Claire heard her brother’s intake of breath and saw, out of the corner of her eye, Neville’s hand become a fist in his lap.

Hardouin seemed to sense it too, for he raised his hand before Neville could speak. The gesture required no words; Claire saw her brother close his mouth without saying anything. Then Hardouin trained his gaze upon her once again, and Claire found herself staring into narrowed eyes as reflectionless as slate.

“You wish me to do something to help King Stephen’s cause?” she asked. “And it does not involve marrying to form an alliance?” She was still looking for the trap she was somehow sure was closing around her.
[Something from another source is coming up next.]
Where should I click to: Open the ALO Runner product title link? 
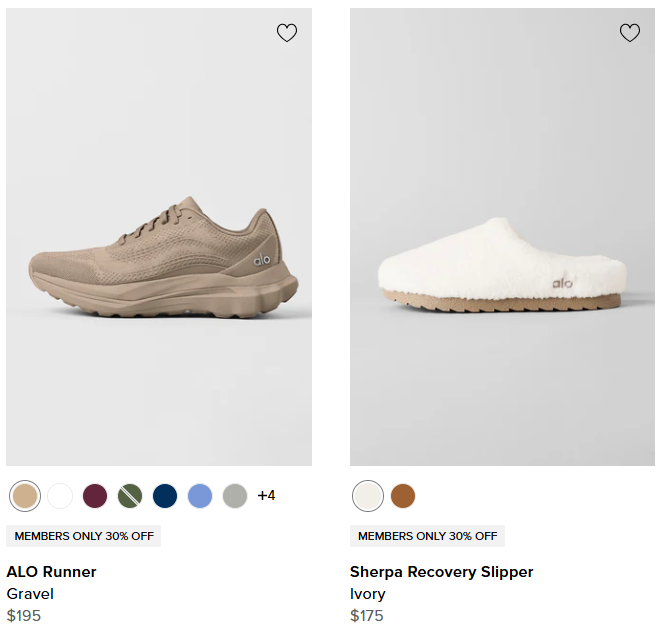pyautogui.click(x=52, y=572)
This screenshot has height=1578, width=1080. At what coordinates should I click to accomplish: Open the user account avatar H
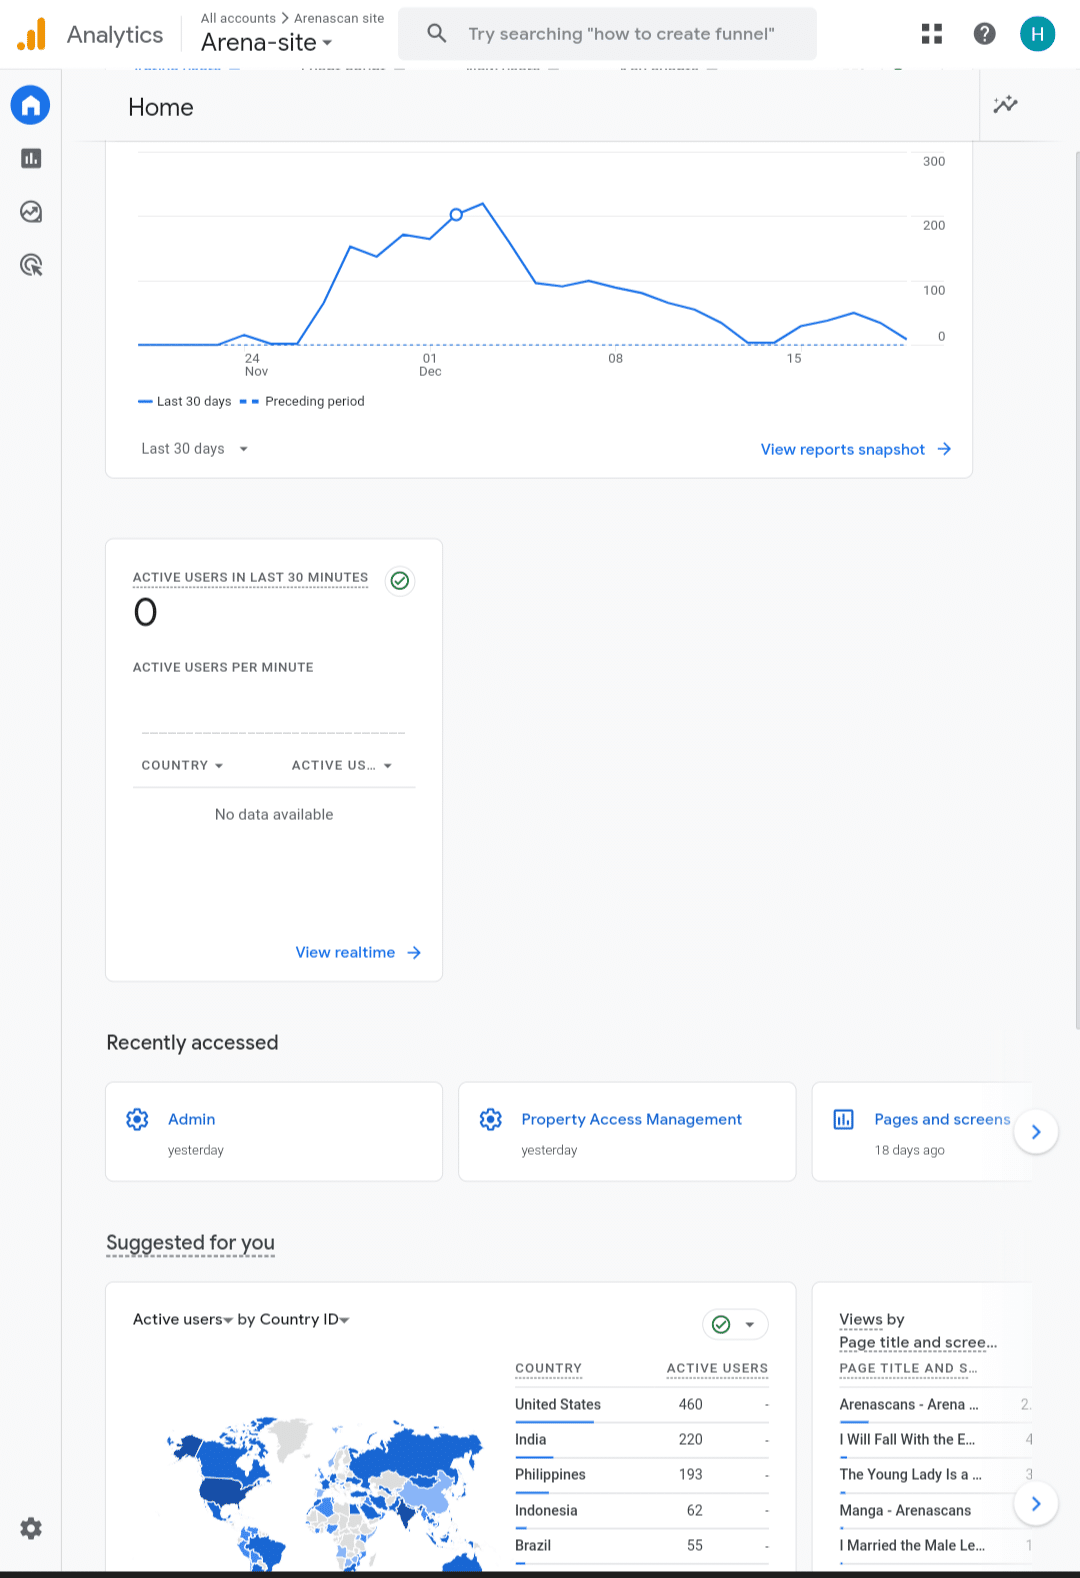click(1037, 34)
Hardouin inclined his head. “Yes, that is what I am saying. And if you will do this thing, niece, I will settle a manor upon you, and a sum that will enable you to live out your days without a husband, if you so desire. Or you may marry, providing, of course, that it is no one inimical to us.”

She nodded, hardly able to believe what she was hearing. Things that sounded too good to be true usually were. She was careful to keep her face blank, and her voice without inflection, as her uncle’s always was. “What did you mean, you would call upon my talents? What talents were those, my lord?”

Her uncle took a large bite of the cheese and chewed it thoroughly before making his reply.

“I refer, niece, to your fluency in the English tongue, and your affinity for the English peasantry. And your fair color…” He leaned forward, across Neville, and touched the thick plait that fell over Claire’s breast, stroking the blond braid meaningfully for a second or two, while Claire tried not to shrink from his touch. “Don’t you see? With that yellow hair and those blue eyes you could pass for English, Claire.”